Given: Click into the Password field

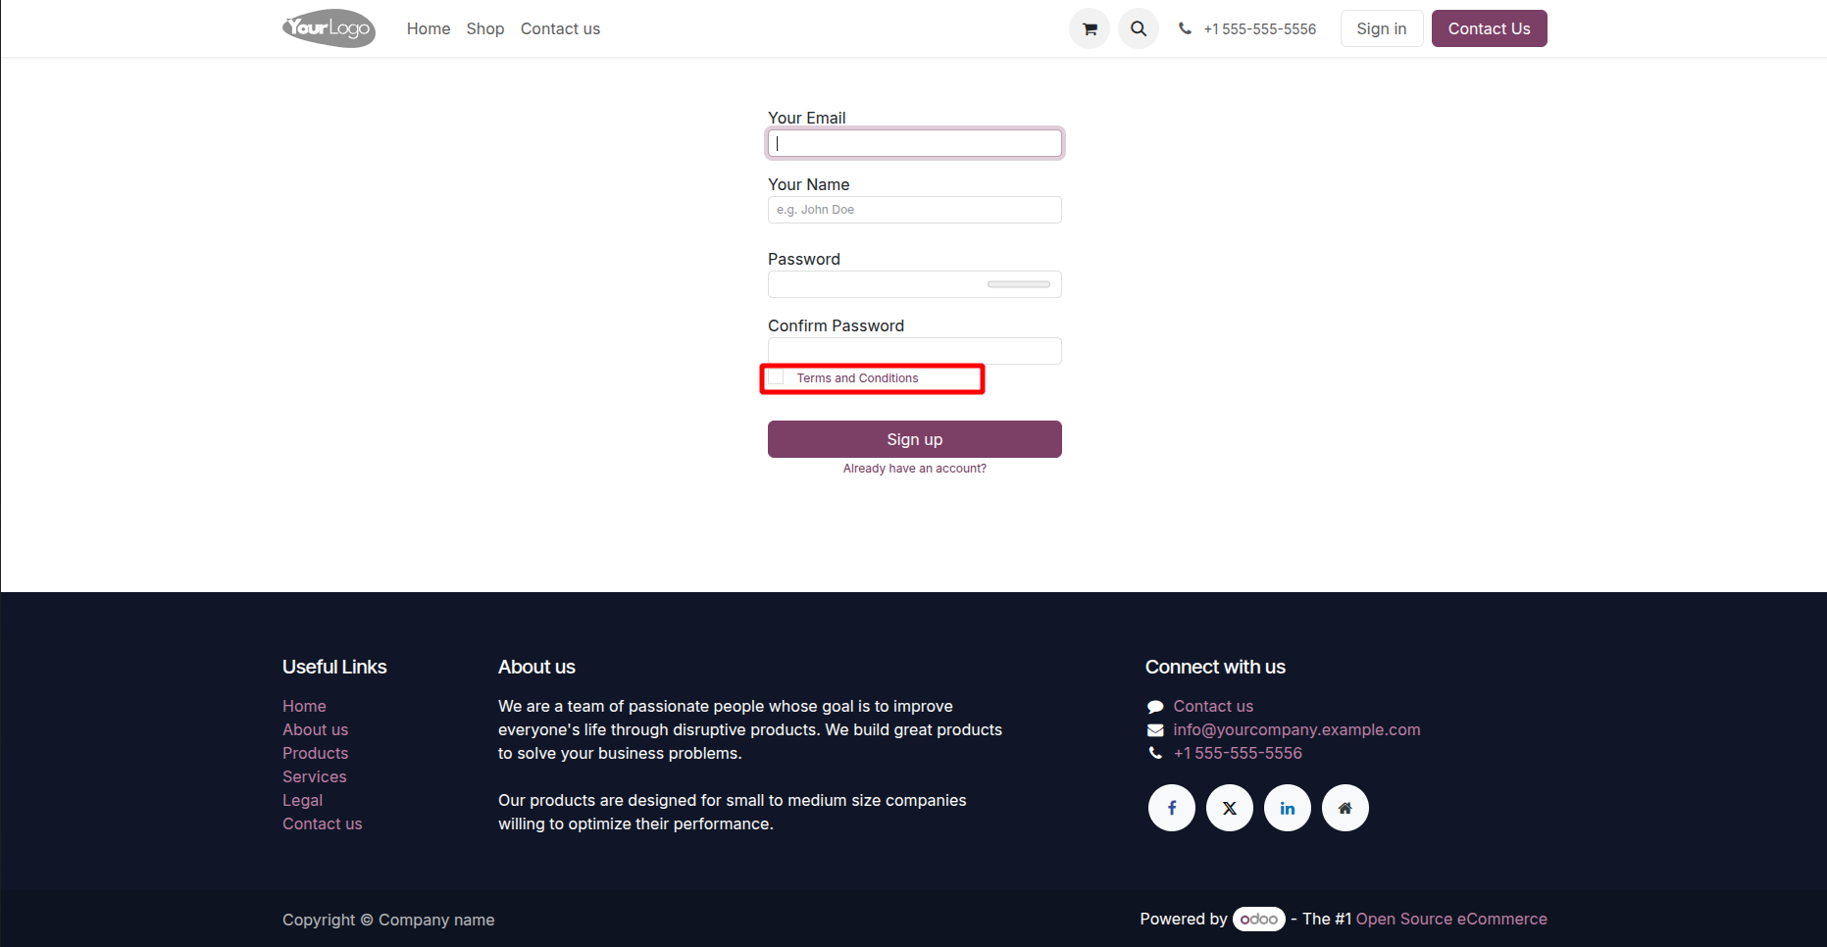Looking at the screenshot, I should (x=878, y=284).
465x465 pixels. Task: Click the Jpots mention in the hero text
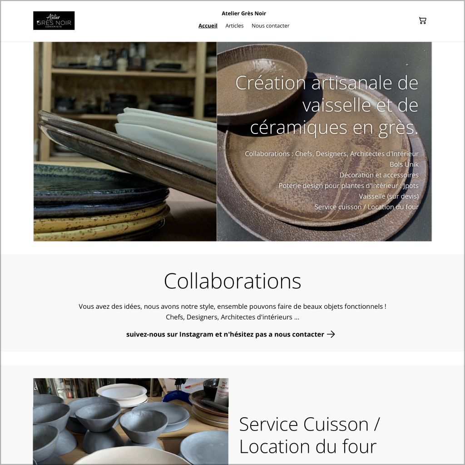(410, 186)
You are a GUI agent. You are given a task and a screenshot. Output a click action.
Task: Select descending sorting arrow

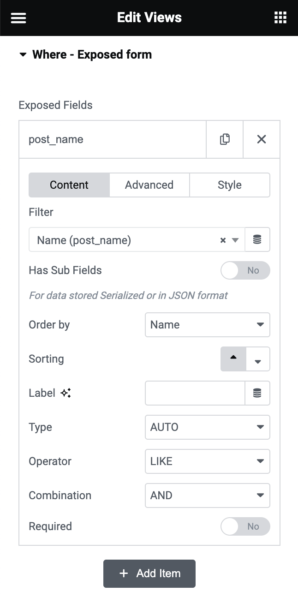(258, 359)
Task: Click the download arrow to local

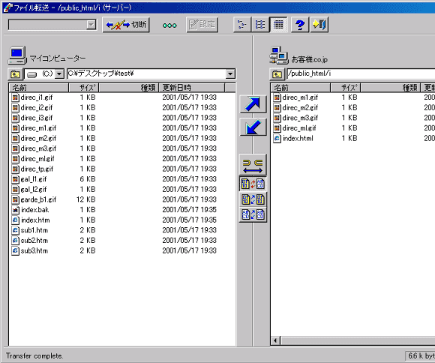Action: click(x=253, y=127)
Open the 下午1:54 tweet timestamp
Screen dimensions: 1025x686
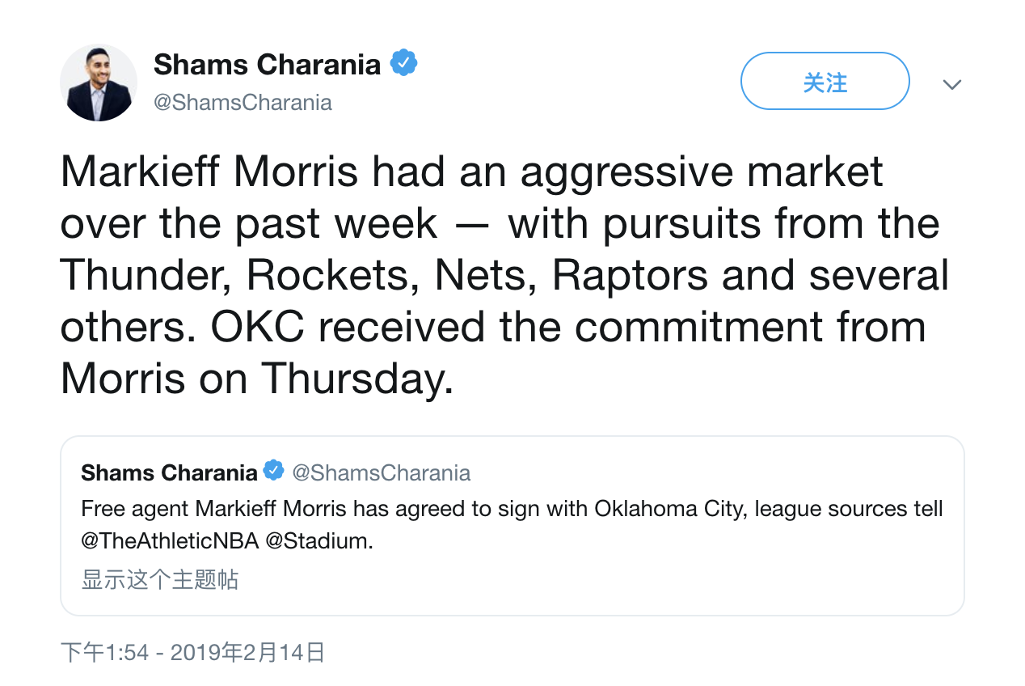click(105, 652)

..........

**ASSIGNMENT**
Begin with the line that contains "Open the 下午1:54 tweet timestamp" and repeat every line through the end of the data, exactly and only those lines, leaving out the pictures.

**SOLUTION TO THIS PROBLEM**
Open the 下午1:54 tweet timestamp
Screen dimensions: 1025x686
click(105, 652)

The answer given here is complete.